=== Begin Enclosure ===

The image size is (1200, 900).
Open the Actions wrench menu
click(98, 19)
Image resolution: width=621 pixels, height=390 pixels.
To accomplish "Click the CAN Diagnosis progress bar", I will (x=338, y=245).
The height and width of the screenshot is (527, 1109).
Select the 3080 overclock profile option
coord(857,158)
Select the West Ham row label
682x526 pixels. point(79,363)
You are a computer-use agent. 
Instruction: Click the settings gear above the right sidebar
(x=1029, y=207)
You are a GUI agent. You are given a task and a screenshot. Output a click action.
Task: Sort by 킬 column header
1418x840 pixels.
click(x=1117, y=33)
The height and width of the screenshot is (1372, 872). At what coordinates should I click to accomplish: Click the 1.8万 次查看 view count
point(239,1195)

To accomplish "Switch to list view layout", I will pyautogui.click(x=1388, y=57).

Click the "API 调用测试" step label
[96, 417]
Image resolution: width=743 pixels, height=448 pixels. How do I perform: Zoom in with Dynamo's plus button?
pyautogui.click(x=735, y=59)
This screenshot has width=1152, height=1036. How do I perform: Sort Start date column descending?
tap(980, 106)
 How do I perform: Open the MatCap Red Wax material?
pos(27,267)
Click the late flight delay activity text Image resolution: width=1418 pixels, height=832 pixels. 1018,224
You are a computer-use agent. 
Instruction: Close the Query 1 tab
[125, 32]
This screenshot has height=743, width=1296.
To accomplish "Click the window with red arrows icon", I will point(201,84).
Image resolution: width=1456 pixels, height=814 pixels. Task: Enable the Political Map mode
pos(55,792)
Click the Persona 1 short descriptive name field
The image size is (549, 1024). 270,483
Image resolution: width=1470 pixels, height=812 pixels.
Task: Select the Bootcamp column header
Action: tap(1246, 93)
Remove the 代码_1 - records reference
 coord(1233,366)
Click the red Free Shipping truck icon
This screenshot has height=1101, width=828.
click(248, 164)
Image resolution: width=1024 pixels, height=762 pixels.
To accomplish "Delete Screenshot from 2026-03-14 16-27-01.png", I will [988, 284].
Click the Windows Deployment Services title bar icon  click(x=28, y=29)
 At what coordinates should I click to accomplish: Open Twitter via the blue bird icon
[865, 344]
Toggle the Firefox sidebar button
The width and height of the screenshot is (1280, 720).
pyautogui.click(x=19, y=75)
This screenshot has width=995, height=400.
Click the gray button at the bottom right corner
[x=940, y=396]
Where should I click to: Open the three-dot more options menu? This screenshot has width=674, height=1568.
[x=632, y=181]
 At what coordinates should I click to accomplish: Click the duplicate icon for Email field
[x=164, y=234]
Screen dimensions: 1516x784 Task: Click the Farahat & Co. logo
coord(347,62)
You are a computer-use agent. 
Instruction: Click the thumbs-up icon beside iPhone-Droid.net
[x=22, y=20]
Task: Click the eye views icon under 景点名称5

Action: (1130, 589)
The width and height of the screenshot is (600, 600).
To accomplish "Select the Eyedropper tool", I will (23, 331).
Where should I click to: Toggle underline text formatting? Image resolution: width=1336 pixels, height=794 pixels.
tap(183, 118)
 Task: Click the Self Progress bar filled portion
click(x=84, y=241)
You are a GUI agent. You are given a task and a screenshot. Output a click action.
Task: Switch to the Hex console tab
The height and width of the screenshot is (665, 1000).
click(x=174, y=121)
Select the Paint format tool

=== End Enclosure ===

__WHAT IS REQUIRED__. Return all data verbatim.

__ANSWER TO THE EXERCISE__.
The image size is (1200, 900).
Open the Actions wrench menu
click(98, 19)
Image resolution: width=621 pixels, height=390 pixels.
To accomplish "Click the CAN Diagnosis progress bar", I will (x=338, y=245).
The height and width of the screenshot is (527, 1109).
Select the 3080 overclock profile option
coord(857,158)
Select the West Ham row label
682x526 pixels. point(79,363)
You are a computer-use agent. 
Instruction: Click the settings gear above the right sidebar
(x=1029, y=207)
You are a GUI agent. You are given a task and a screenshot. Output a click action.
Task: Sort by 킬 column header
1418x840 pixels.
click(x=1117, y=33)
The height and width of the screenshot is (1372, 872). At what coordinates should I click to accomplish: Click the 1.8万 次查看 view count
point(239,1195)

To accomplish "Switch to list view layout", I will pyautogui.click(x=1388, y=57).

Click the "API 调用测试" step label
[96, 417]
Image resolution: width=743 pixels, height=448 pixels. How do I perform: Zoom in with Dynamo's plus button?
pyautogui.click(x=735, y=59)
This screenshot has width=1152, height=1036. How do I perform: Sort Start date column descending?
tap(980, 106)
 How do I perform: Open the MatCap Red Wax material?
pos(27,267)
Click the late flight delay activity text Image resolution: width=1418 pixels, height=832 pixels. 1018,224
You are a computer-use agent. 
Instruction: Close the Query 1 tab
[125, 32]
This screenshot has height=743, width=1296.
To accomplish "Click the window with red arrows icon", I will point(201,84).
Image resolution: width=1456 pixels, height=814 pixels. Task: Enable the Political Map mode
pos(55,792)
Click the Persona 1 short descriptive name field
The image size is (549, 1024). 270,483
Image resolution: width=1470 pixels, height=812 pixels.
Task: Select the Bootcamp column header
Action: tap(1246, 93)
Remove the 代码_1 - records reference
 coord(1233,366)
Click the red Free Shipping truck icon
This screenshot has height=1101, width=828.
click(248, 164)
Image resolution: width=1024 pixels, height=762 pixels.
To accomplish "Delete Screenshot from 2026-03-14 16-27-01.png", I will [988, 284].
Click the Windows Deployment Services title bar icon  click(x=28, y=29)
 At what coordinates should I click to accomplish: Open Twitter via the blue bird icon
[865, 344]
Toggle the Firefox sidebar button
The width and height of the screenshot is (1280, 720).
pyautogui.click(x=19, y=75)
This screenshot has width=995, height=400.
Click the gray button at the bottom right corner
[x=940, y=396]
Where should I click to: Open the three-dot more options menu? This screenshot has width=674, height=1568.
[x=632, y=181]
 At what coordinates should I click to accomplish: Click the duplicate icon for Email field
[x=164, y=234]
Screen dimensions: 1516x784 Task: Click the Farahat & Co. logo
coord(347,62)
You are a computer-use agent. 
Instruction: Click the thumbs-up icon beside iPhone-Droid.net
[x=22, y=20]
Task: Click the eye views icon under 景点名称5

Action: (1130, 589)
The width and height of the screenshot is (600, 600).
To accomplish "Select the Eyedropper tool", I will (23, 331).
Where should I click to: Toggle underline text formatting? Image resolution: width=1336 pixels, height=794 pixels.
tap(183, 118)
 Task: Click the Self Progress bar filled portion
click(x=84, y=241)
You are a GUI agent. You are given a task and a screenshot. Output a click action.
Task: Switch to the Hex console tab
The height and width of the screenshot is (665, 1000).
click(x=174, y=121)
Select the Paint format tool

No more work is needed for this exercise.